> EXERCISE INSTRUCTIONS:
Every line from the one with "Instruction: Tap the 18/39 page indicator" to the end of the listing below must be printed exactly, with no other text and no pictures.
**********
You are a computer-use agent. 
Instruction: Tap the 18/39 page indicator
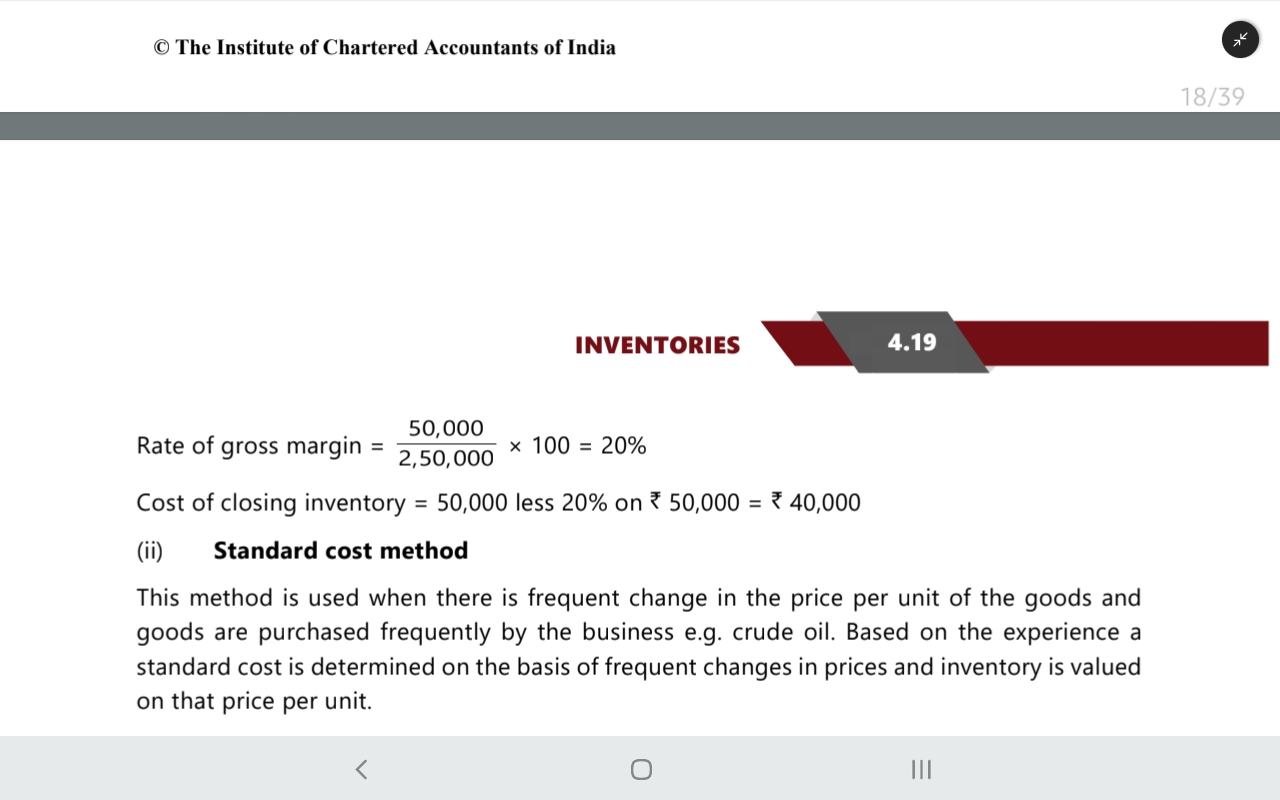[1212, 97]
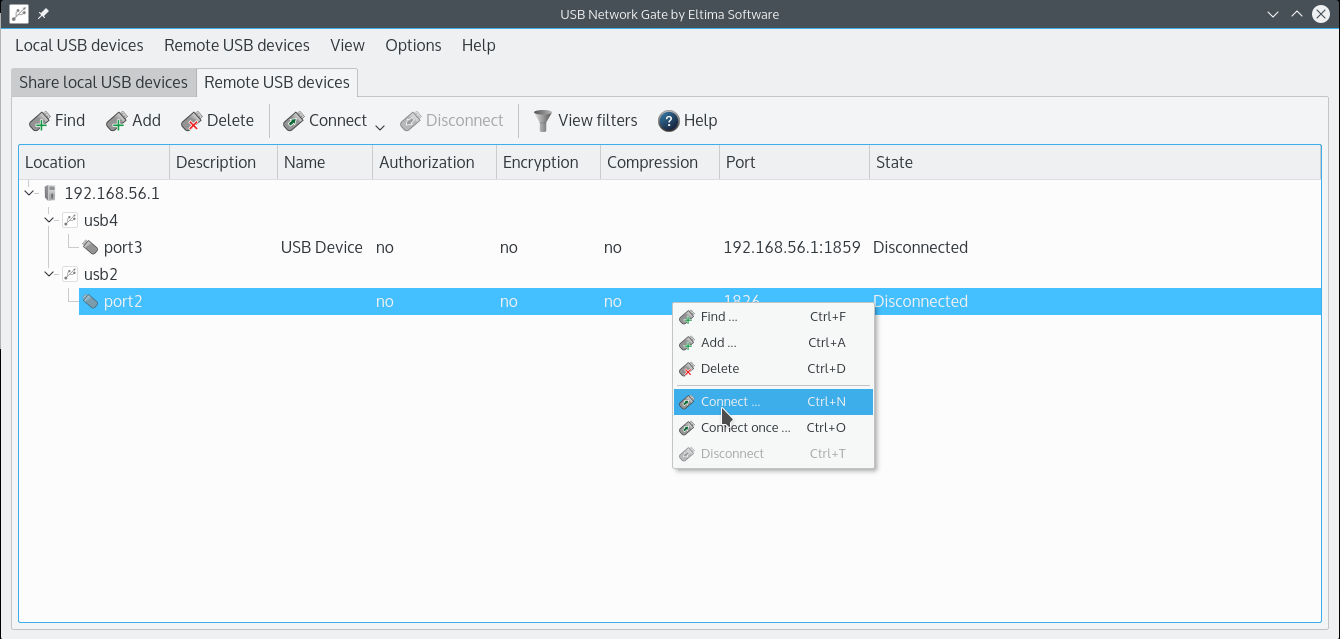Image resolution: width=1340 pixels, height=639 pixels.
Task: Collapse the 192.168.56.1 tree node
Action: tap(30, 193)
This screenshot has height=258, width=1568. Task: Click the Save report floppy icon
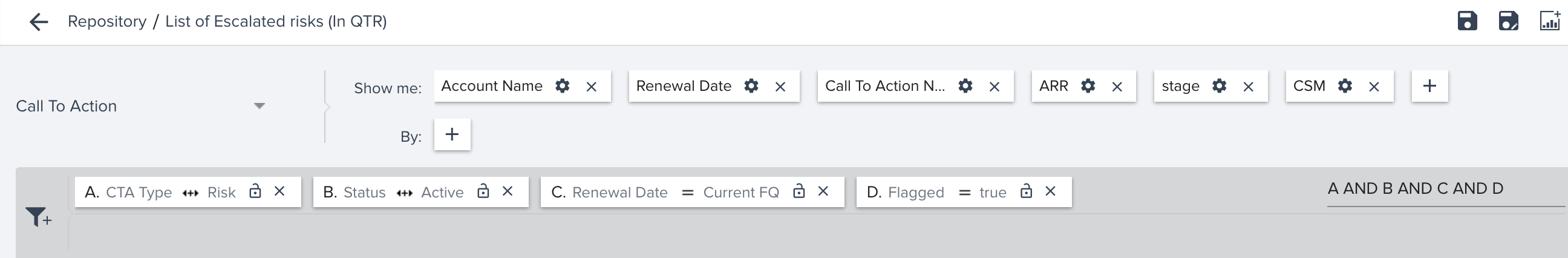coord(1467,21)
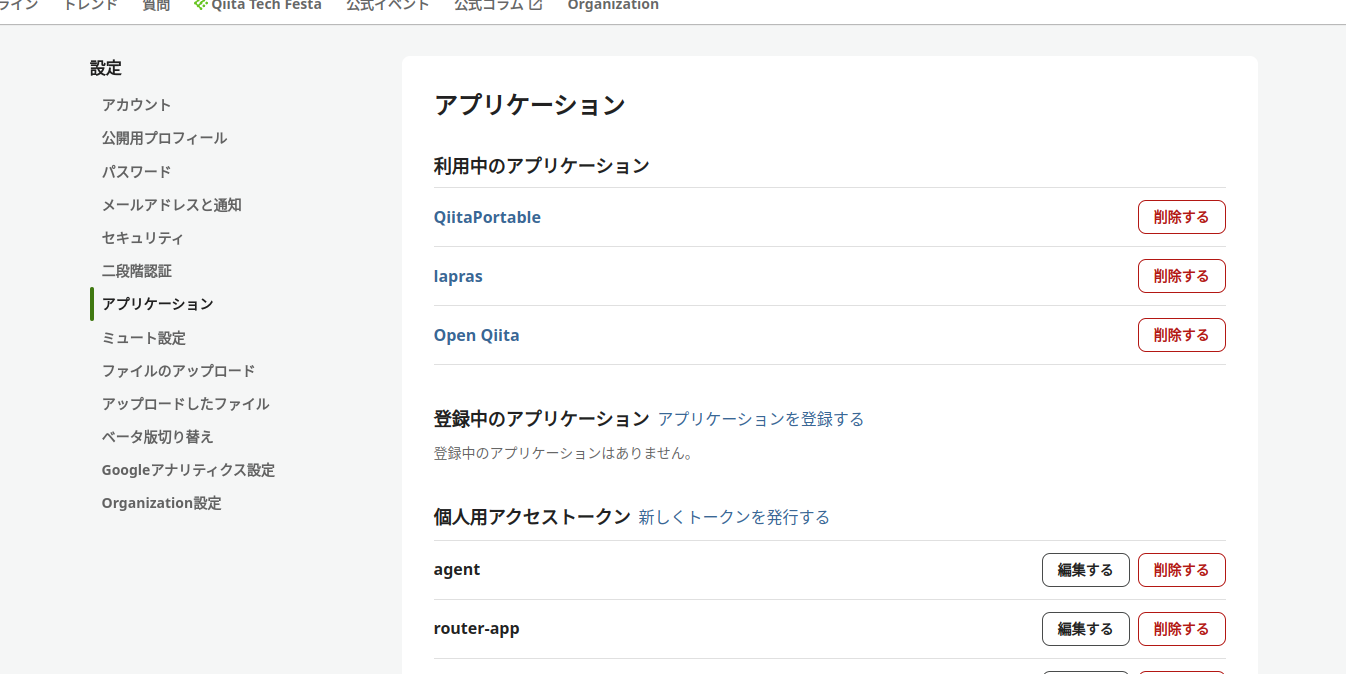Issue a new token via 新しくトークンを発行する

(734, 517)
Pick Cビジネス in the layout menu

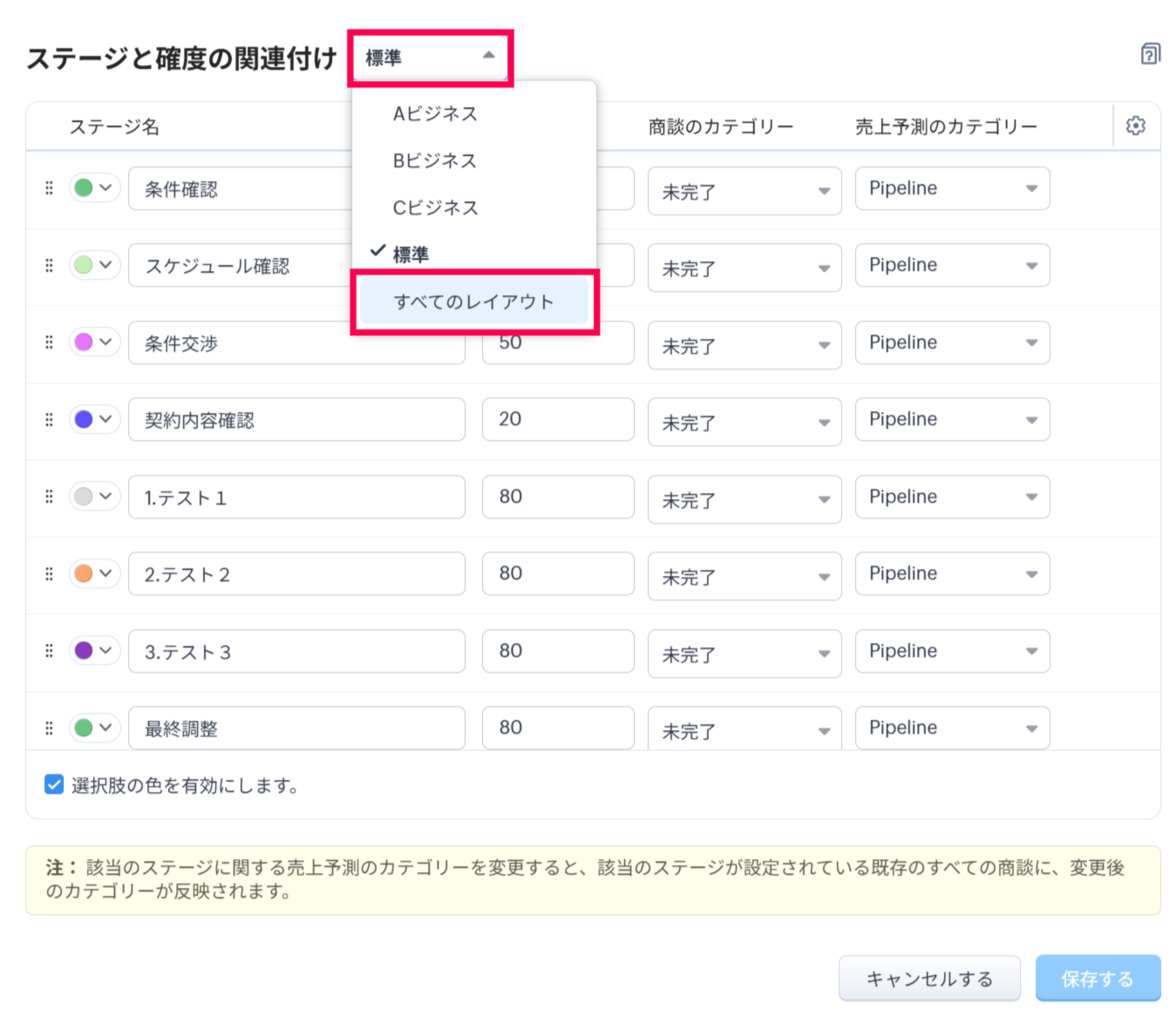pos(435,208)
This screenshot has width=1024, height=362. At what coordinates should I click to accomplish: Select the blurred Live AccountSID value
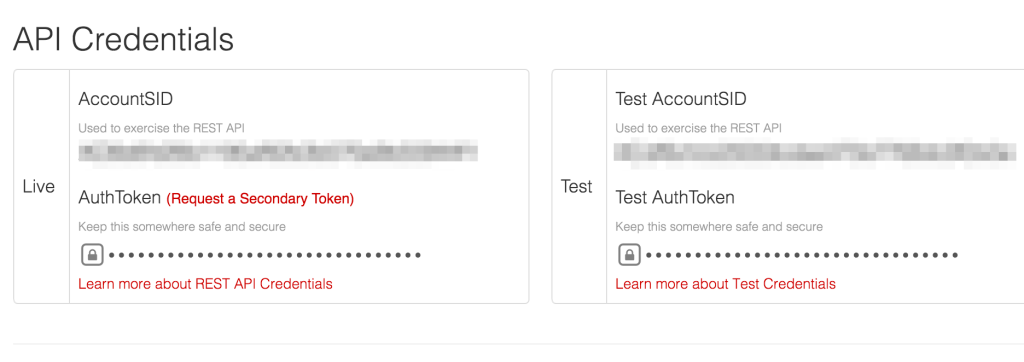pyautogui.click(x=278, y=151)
**********
> EXPECTED ANSWER:
Instruction: Tap the 18/39 page indicator
[1212, 97]
Image resolution: width=1340 pixels, height=639 pixels.
Task: Collapse the 192.168.56.1 tree node
Action: tap(30, 193)
This screenshot has height=258, width=1568. Task: Click the Save report floppy icon
coord(1467,21)
Issue a new token via 新しくトークンを発行する

(734, 517)
Pick Cビジネス in the layout menu

pos(435,208)
This screenshot has width=1024, height=362. At what coordinates should I click to accomplish: Select the blurred Live AccountSID value
pyautogui.click(x=278, y=151)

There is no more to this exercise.